Thursday, December 8, 2011
The Age of Confusion/Zaman Kekeliruan.
Tuesday, December 6, 2011
Islam and Liberal Democracy: The Challenge Of Secularization
Abdou Filali-Ansary, "Islam and Liberal Democracy: The Challenge Of Secularization," Journal of Democracy 7.2 (1996) 76-80
Robin Wright and Bernard Lewis both seem to address the question of whether there is an "Islamic Reformation" going on now, and if there is, what content, direction, and influence it is likely to have. The raising of this question betokens an important shift in the way that Western observers view the Islamic world. Wright and Lewis implicitly acknowledge that behind the confrontations and violence that we witness today in many Muslim societies, there lies a situation marked by some kind of pluralism and opposition of ideas. In other words, there is not merely a fight, but a debate. To recognize this is already to take a giant step away from the familiar Western academic and journalistic stereotypes of Muslim societies as places overwhelmed by religious fanaticism, rejection of "the other," and crises of identity.

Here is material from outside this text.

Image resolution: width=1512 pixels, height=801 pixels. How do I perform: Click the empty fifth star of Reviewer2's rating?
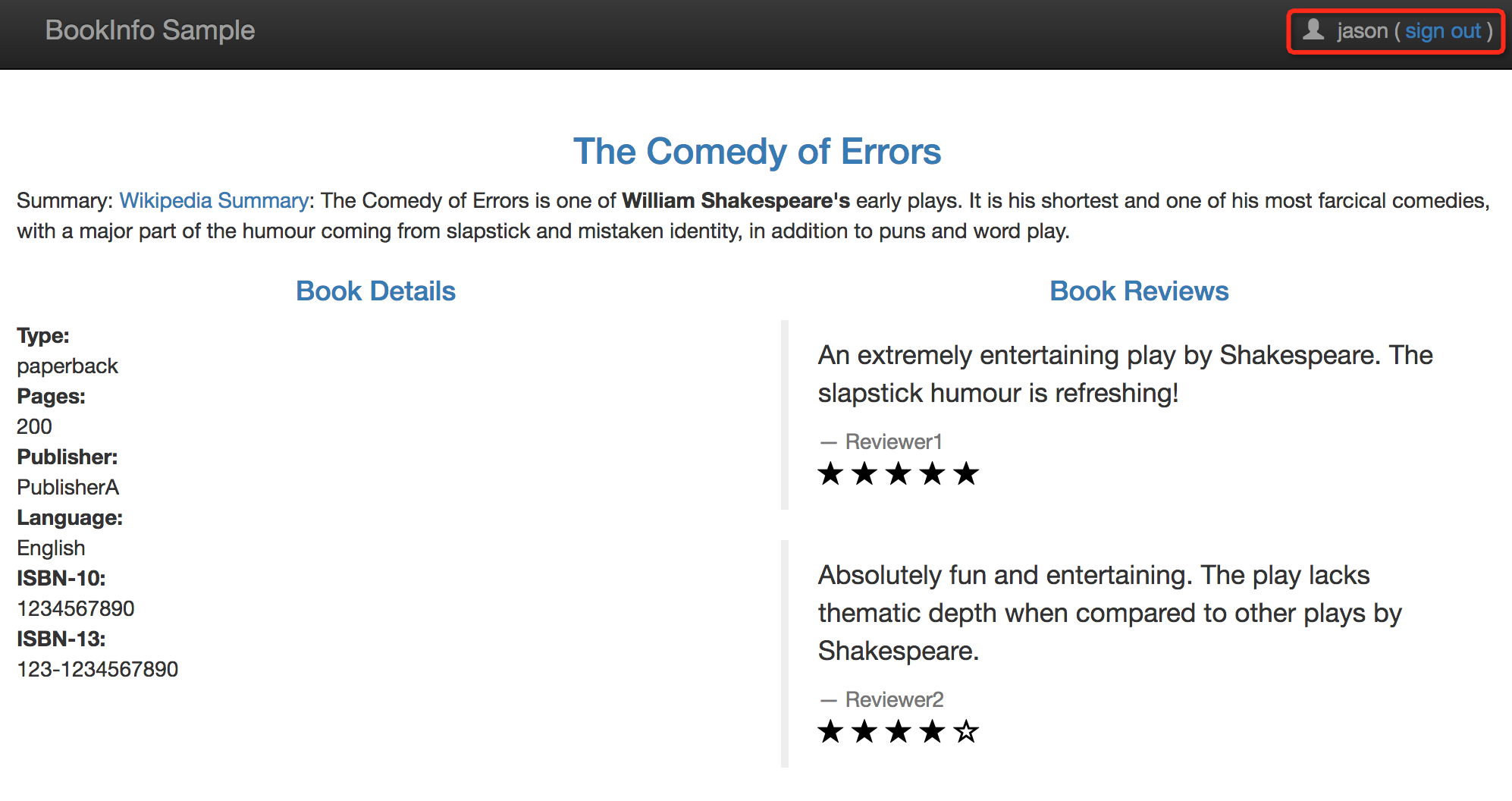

The dramatic importance of the question under discussion should need no emphasis: Islam, one of the major world religions, may be living through a turning point in its history, one that will bring it face-to-face with the challenges of the human condition at the end of the twentieth century.
Bernard Lewis proceeds according to his well-known "macrohistorical" approach. He casts his gaze across large spans of history, constitutive elements of Islamic faith, and some features of Middle Eastern languages in order to construct a grand schema that explains what is happening now and illuminates its links with the mainstream of Islamic (and also Middle Eastern) history. He draws on a larger arsenal of disciplines (history, theology, linguistics) than does Wright, and discusses a greater variety of subjects (religious beliefs, historical facts, [End Page 76] linguistic usages and concepts) in order to create a highly seductive synthesis of his own.
While Lewis acknowledges that the term "Islam" can be confusing, he himself is not always sufficiently careful in his use of it. He goes back and forth from Islam as a religion to Islam as a historical civilization, from detailed observations to general remarks. He seems to be guided by the "inner logics" that he sees lurking behind the observed data, molding attitudes, behaviors, and ways of understanding. His conclusions about the present situation point to a clash of such logics, one that pits Muslim communities against their Western counterparts. These inner logics are what he considers to be the true core of observed reality; facts, which appear on the surface, manifest the core imperfectly, much as the shadows that flicker on the wall of Plato's cave provide only a crude representation of the realities that give them shape.
Robin Wright, in contrast, adopts an approach at loggerheads with the one prevailing in specialized academic circles. She prefers to try to understand the debate by "listening" to two of its key participants: Iranian philosopher Abdul Karim Soroush and Tunisian political leader Sheikh Rachid al-Ghannouchi. Wright assumes that ideas, not conscious or unconscious determinisms, rule human societies, which simply cannot be understood through external observation or historical reconstruction alone. This, it would seem, is why she has chosen, among living Muslim thinkers, to discuss two prominent and highly controversial figures, each of whom is thought to exert a large (and in all likelihood growing) influence on thoughtful people in the Muslim world.